Most media-groomed youth are reconciled to a world their forefathers have thoroughly messed up, by going off half cocked many times in a row, acting out of ideological predilections (reflex conditioning).  Americans are now circling the wagons, preparing to be hated much as the Nazis were.

But that's a different fork in the science fiction.  In this picture, we're looking at a US less besieged, less anxious about the trouble a few have caused in its name.  As a pioneer in civilian services, the new US banks relatively less on fear of its armed forces, when it comes to cajoling cooperative actions.

I'm not just broaching this topic out of the blue by the way.  I'm back to one of the ongoing themes in these blogs. 

For example, you may have maybe seen my pushing for all-the-way-remote study and research facilities.  Search on "XRL" and take a gander.

These Global U villages are not gulags.  People go there by choice, to do science and to discover more about sometimes stressful environments. 

These motivations are well known and quite credible, so we've got some realism going there.

I've heard a lot about the mosquito issue in places around Great Slave Lake (northern Canada) and have wondered about a geodesic dome enclosed mini-campus as a potentially mosquito-free interior, whereas going outside might merit a hazmat suit.

We'd be pioneering lifestyles in which livable interiors would be carved out of insect kingdoms, but not in such a way as to destroy the balance.

There's a "prime directive" aspect to these remote living experiments:  to seek minimum impact co-existence strategies, and to eventually quit the site all together, leaving little to no trace.

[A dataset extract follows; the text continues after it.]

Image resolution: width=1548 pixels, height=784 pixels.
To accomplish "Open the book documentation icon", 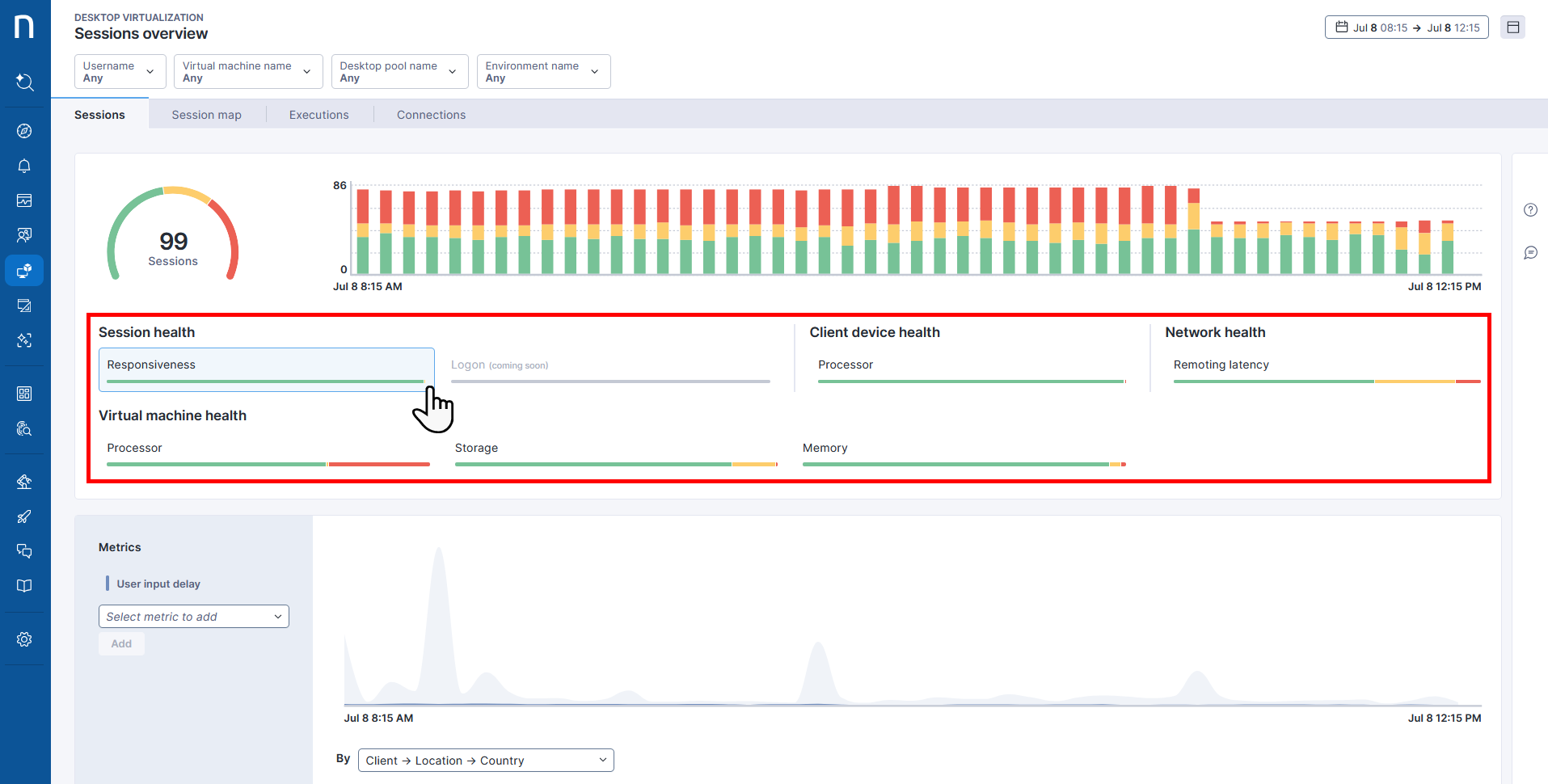I will 24,586.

I'm not saying I'm against semi-permanent settled communities, more the norm, just that I'm also interested in eco-villages with a pre-planned site time.  This may sound unrealistic to some but is both a movie industry and traveling circus standard.

Picture a miniature Burning Man type community that wanders the globe is an approximation. Yes, product placement may be a part of it.  Remember the Expos.

Monday, March 04, 2019

He Won't Get Far on Foot (movie review)

Don't Worry, He Won't Get Far on Foot is the full title of this movie, directed by Portland director Gus Van Sant.  The movie reeks of Portland, in a good way.  Glenn tells me Gus was editor of Willamette Week when Callahan was doing his one frame comics for them.  That would explain Gus, also the screenwriter, casting himself in exactly that role (Willamette Week editor).

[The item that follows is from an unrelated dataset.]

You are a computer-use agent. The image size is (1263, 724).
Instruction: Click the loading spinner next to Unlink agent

John Callahan was a famous cartoonist in a region known for cartoonists.  Matt Groening of Simpsons and Futurama fame, Bill Plympton... the Oregon Historical Society did a whole exhibit on the cartoonists of Oregon, including political cartoonists.

My friend Gus Frederick has made a hobby career out of learning this history, fanning out from the colorful Homer Davenport of Silverton, an influential cartoonist if there ever was one.

This movie is a biography of Callahan.  I haven't read any of the reviews and don't know exactly how closely fiction follows fact.  The acting is top notch and heartfelt.  What we get is an empathetic and serious look at Alcoholics Anonymous and the Twelve Step Program.  For that reason alone it's a goldmine of memes.

For the first time in my many decades in Portland, I learned of the Alano Club of Portland only a few weeks ago.  Jimmy Lott, friend and former neighbor, was playing there.  I didn't know until I got there that this was a place for recovery from alcoholism and other substance addiction ailments.

And now here was Alano Club at the center of this movie.  I'm still just beginning to find out about my own time and history.

Callahan's sobriety coach Donnie, played by Jonah Hill, is really believable.  I feel like I know the guy.

Lots of archetypes haunt this story.  One could say cliches, but then we all follow templates.

Callahan was brave, and Portland remains proud of him, and of this movie.

Thanks Glenn.  Great soup.  I supplied the Terminal Gravity IPA.